When you want to calculate the nearest distance of every feature in the same layer, you need to repeat the same layer in the st_distance
function twice and then calculate the minimum distance. But here is not that easy! Because the nearest distance of every object in the same layer would be itself i.e. the min distance for all of the features would be zero. So, you need to discard the self-distance in the calculating minimum function. You can use the following function to do that. You might be able to find an easier or more efficient way to do that.
## [1] 250 250
## Units: [m]
## [,1] [,2] [,3] [,4] [,5]
## [1,] 0.000 298613.7 6173.952 1404940 190336.9
## [2,] 298613.686 0.0 294356.980 1229357 487957.8
## [3,] 6173.952 294357.0 0.000 1405478 194075.2
## [4,] 1404940.357 1229357.4 1405478.023 0 1552826.2
## [5,] 190336.917 487957.8 194075.206 1552826 0.0
# function to calculate min distance excluding the self-distance
mindist <- function(x) {
mindis <- vector(mode = "numeric", length = nrow(x))
for(i in seq_len(nrow(x))){
mindis[i] <- min(x[i, -i])
}
return(mindis)
}
# calculate min distance and save it in ndist column
koala_proj$ndist <- mindist(koala_dist)
plot(koala_proj["ndist"])
3.7 Write spatial data
To write your spatial vector data in your hard disk, you can use st_write
function.
Here we write the koala_proj
data to GeoPackage
format. GeoPackage is an OGC standard and open format for transferring geospatial information. It is platform-independent, portable, and a compact format.

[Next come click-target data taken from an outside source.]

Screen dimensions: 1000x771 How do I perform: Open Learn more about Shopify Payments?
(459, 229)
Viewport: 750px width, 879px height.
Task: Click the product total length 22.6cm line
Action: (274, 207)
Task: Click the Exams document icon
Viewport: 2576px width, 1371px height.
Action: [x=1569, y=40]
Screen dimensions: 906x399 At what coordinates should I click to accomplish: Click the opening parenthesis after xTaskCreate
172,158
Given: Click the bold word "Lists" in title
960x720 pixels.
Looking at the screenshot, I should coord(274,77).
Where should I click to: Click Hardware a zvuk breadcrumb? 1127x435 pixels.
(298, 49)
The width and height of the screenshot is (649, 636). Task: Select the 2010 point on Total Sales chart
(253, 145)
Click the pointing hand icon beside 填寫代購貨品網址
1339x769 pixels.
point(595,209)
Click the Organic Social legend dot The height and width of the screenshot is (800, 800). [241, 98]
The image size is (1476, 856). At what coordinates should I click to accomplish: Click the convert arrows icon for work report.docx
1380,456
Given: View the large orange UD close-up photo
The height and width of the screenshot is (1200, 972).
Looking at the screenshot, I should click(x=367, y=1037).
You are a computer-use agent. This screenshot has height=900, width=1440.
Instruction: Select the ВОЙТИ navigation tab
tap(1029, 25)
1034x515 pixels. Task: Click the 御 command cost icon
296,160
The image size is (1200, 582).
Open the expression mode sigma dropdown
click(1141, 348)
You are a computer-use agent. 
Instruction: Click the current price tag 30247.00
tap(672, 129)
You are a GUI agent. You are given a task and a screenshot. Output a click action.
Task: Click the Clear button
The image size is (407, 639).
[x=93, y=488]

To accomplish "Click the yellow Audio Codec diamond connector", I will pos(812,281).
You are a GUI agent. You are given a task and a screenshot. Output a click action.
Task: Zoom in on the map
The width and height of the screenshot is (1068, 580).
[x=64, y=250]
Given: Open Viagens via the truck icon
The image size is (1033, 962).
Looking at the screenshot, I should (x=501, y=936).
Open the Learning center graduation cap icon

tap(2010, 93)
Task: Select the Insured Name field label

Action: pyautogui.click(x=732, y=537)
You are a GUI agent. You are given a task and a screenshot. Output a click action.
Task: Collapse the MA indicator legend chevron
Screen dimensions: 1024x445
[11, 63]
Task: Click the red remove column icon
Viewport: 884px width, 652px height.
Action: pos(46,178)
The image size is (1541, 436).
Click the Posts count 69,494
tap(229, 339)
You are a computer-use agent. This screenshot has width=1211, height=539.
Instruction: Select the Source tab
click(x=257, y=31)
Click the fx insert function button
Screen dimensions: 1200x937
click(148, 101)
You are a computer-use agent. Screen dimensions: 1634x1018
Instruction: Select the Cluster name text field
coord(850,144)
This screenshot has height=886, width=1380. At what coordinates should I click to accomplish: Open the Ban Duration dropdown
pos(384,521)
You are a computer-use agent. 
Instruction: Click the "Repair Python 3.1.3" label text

The old and familiar shapefile
format has some drawbacks. For instance:
- It stores in several individual files in hard disk
- Size limitation to 2GB
- Column names are limited to 12 characters
You can read .gpkg
format the same way you read .shp
files (with st_read
function). GeoPackage is supported by GDAL, it means you can read and write them in all (updated) GIS software like QGIS.
3.8 Challenge two
Load the city maps and calculate the nearest straight distance to the coastline of the cities with 0.5 m population and plot the distance. Then save the output layer in GeoPackage.